This article is part of the supplement: Third Annual MCBIOS Conference. Bioinformatics: A Calculated Discovery
A method for computing the overall statistical significance of a treatment effect among a group of genes
1 Division of Biometry and Risk Assessment, National Center for Toxicological Research, Jefferson, Arkansas 72079 USA
2 School of Public Health, LSU Health Science Center, New Orleans, LA 70112 USA
BMC Bioinformatics 2006, 7(Suppl 2):S11 doi:10.1186/1471-2105-7-S2-S11Published: 26 September 2006
In studies that use DNA arrays to assess changes in gene expression, our goal is to evaluate the statistical significance of treatments on sets of genes. Genes can be grouped by a molecular function, a biological process, or a cellular component, e.g., gene ontology (GO) terms. The meaning of an affected GO group is often clearer than interpretations arising from a list of the statistically significant genes.

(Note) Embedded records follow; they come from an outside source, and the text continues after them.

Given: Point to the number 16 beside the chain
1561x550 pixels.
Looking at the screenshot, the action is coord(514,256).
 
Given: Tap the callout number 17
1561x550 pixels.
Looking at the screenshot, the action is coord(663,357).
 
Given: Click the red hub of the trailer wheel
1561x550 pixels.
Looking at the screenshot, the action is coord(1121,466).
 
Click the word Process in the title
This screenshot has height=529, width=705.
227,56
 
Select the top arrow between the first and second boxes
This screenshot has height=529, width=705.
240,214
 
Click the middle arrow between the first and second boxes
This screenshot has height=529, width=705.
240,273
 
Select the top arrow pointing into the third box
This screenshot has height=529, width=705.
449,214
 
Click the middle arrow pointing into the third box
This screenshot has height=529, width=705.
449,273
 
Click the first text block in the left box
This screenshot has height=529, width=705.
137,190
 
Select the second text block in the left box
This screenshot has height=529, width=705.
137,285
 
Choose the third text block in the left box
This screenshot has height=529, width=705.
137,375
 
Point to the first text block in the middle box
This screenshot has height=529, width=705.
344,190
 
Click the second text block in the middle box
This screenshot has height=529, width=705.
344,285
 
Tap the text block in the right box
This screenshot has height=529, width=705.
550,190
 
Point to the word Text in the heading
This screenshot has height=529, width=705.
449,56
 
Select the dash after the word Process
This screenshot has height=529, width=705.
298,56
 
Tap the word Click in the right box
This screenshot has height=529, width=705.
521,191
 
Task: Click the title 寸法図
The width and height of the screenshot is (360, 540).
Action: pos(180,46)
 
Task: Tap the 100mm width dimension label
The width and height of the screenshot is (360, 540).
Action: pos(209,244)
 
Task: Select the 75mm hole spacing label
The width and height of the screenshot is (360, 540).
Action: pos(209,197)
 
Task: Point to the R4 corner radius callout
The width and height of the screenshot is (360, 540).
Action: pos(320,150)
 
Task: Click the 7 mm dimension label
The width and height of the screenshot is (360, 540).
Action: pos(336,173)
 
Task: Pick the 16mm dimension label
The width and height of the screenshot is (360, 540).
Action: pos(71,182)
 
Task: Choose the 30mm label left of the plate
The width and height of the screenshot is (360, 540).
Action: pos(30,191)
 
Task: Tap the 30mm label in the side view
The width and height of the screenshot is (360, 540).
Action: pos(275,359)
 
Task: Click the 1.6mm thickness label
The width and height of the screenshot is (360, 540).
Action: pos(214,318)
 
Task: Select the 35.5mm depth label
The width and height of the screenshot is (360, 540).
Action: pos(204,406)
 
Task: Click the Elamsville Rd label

Computer simulations demonstrated that correlations among genes invalidate many statistical methods that are commonly used to assign significance to GO terms. Ignoring these correlations overstates the statistical significance. Meta-analysis methods for combining p-values were modified to adjust for correlation. One of these methods is elaborated in the context of a comparison between two treatments. The form of the correlation adjustment depends upon the alternative hypothesis.
Reliable corrections for the effect of correlations among genes on the significance level of a GO term can be constructed for an alternative hypothesis where all transcripts in the GO term increase (decrease) in response to treatment. For general alternatives, which allow some transcripts to increase and others to decrease, the bias of naïve significance calculations can be greatly decreased although not eliminated.